Por Adriana Frontera – Enviada Especial de DIARIO DE CUYO
Caminar sin apuro, mirar, probar, preguntar y terminar llevándose algo “para el recuerdo”. Para los sanjuaninos que eligen La Serena como destino de vacaciones, la visita a las ferias se transformó en uno de los panoramas infaltables del verano, especialmente al caer la tarde, cuando baja el sol y el borde costero se llena de vida.
Distribuidas en distintos puntos de la ciudad, las ferias reúnen a emprendedores locales que exhiben productos hechos a mano, propuestas originales y sabores que conquistan rápido al turista argentino. Entre los puestos más visitados por los sanjuaninos se repiten algunos clásicos: libros, indumentaria playera, como sombreros, pareos y bikinis, y una tentación que se roba todas las miradas y los antojos.

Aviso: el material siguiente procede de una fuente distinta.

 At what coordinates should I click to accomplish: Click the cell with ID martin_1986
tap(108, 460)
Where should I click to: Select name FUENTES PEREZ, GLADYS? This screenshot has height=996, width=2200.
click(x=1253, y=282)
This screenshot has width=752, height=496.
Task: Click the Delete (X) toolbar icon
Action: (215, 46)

Se trata de las “churascas”, un pan típico que muchos sanjuaninos comparan sin dudar con las semitas de casa. Ideales para acompañar el mate, se ofrecen en distintos tamaños y sabores, y se convirtieron en una parada obligada dentro del recorrido ferial.
“Venimos siempre a las ferias porque encontrás cosas distintas, muy lindas, hechas por gente de acá. Yo siempre me llevo algún libro para la playa, aunque no están baratos”, cuenta Lucía Benavides, turista sanjuanina de Rawson, que recorre la costanera cada tarde junto a sus hijos y marido.
Otro de los grandes atractivos es la ropa pensada para el verano. “Los bikinis y los pareos son lo primero que miramos. Son lindos, baratos y te salvan el día de playa”, dice Martina García, también de San Juan, mientras se prueba unos lentes de sol. Su amiga Laura, señala que ella prefiere buscar aros y que ama las típicas trenzas artesanales que se confeccionan con pequeñas conchas de mar y lucen en su pelo.
Pero si hay algo que genera consenso entre los visitantes cuyanos es el fanatismo por las churascas. “Las probamos y nos hicieron acordar a las semitas sanjuaninas. Con el mate son un diez”, asegura Florencia, que incluso se llevó varias para compartir en el departamento con su familia.
En la misma línea, Baltazar resume el ritual: “venimos a caminar, miramos los puestos y terminamos siempre comiendo una churascas. Probamos de queso, con palta, que se yo, hay muchos sabores, hasta de queso de cabra”.